Fisch didn’t make any long-term predictions, but other hospital staff members told Wilkes to prepare for the possibility of having to use a wheelchair for the rest of his life. His mother, Ahkisha Owens, rejected that right away.
“I wouldn’t let myself even have a single thought that my baby wasn’t going to walk again,” she said. “I looked at him and I said, ‘God didn’t get you this far only to take your legs out from underneath you.’”
After a week in the hospital, Wilkes regained feeling in his lower extremities, but he had lost more than 20 pounds and didn’t have the strength to walk. When he was discharged a week after that — the staff recommended inpatient physical therapy, but Wilkes insisted on returning home — Wilkes was expected to be in the wheelchair for at least two months.

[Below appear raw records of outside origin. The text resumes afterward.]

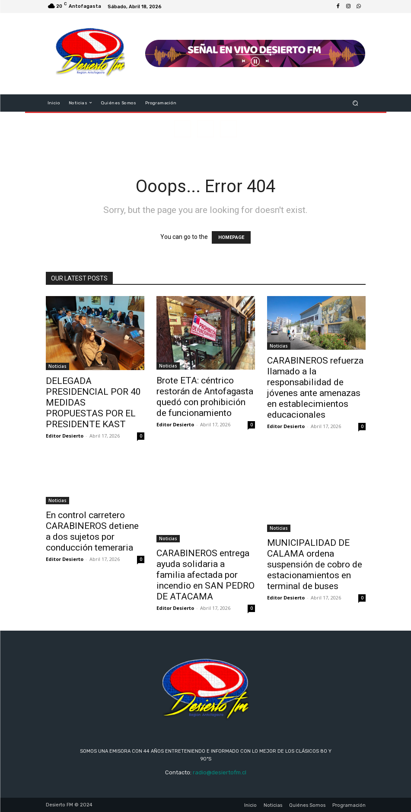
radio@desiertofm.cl (219, 772)
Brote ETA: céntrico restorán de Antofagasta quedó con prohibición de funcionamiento (204, 396)
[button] (355, 102)
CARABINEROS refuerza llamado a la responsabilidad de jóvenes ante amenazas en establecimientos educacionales (315, 387)
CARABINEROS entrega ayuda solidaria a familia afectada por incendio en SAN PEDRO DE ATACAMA (205, 575)
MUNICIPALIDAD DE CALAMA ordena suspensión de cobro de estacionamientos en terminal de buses (314, 564)
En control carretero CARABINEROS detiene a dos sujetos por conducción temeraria (92, 531)
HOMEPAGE (231, 237)
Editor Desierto (64, 435)
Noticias (57, 366)
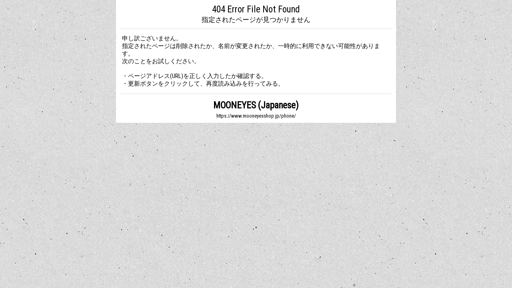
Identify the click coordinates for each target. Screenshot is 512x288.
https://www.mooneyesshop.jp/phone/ (256, 116)
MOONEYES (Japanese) (256, 105)
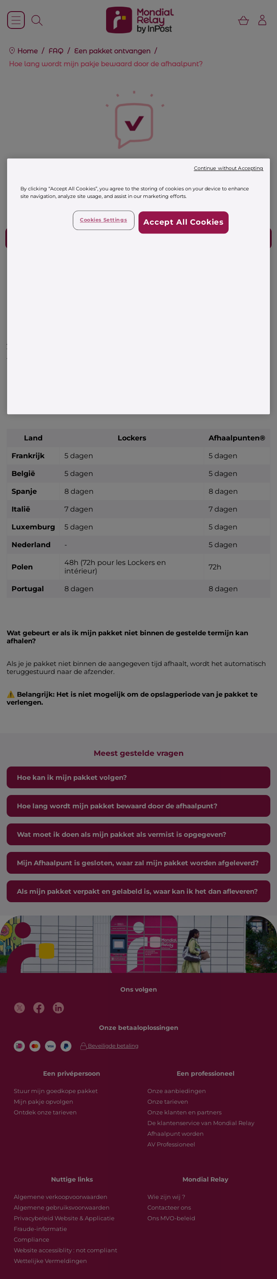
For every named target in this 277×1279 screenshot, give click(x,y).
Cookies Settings (103, 220)
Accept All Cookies (183, 222)
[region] (138, 287)
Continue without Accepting (229, 169)
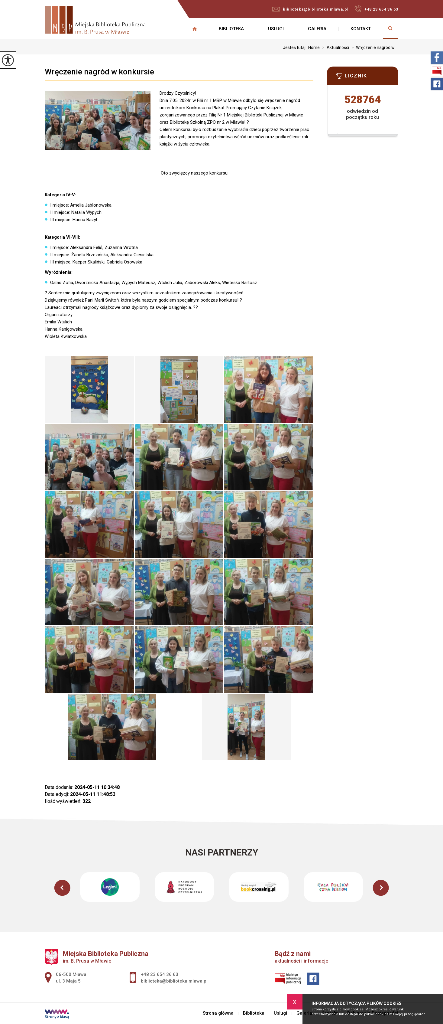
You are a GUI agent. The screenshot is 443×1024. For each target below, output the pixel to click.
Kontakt (361, 28)
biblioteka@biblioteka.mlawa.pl (310, 9)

The next morning, Greg was at the stove cooking a big breakfast to welcome Kris back home — French toast, eggs, bacon and sausage — when he heard a sound like deflated tennis balls bouncing down the hallway. He turned and saw Kris out of the wheelchair, holding himself up with a walker. “Dad, what are you cooking?” he asked. “It smells good!”
By August, Wilkes had progressed enough to take his first flight. He went to Palm Springs, Calif., to see Lexie Stevenson, the woman who was with him the morning of the draft. “As soon as he could walk, “he walked to me,” Stevenson said. “And we’ve been walking together ever since.”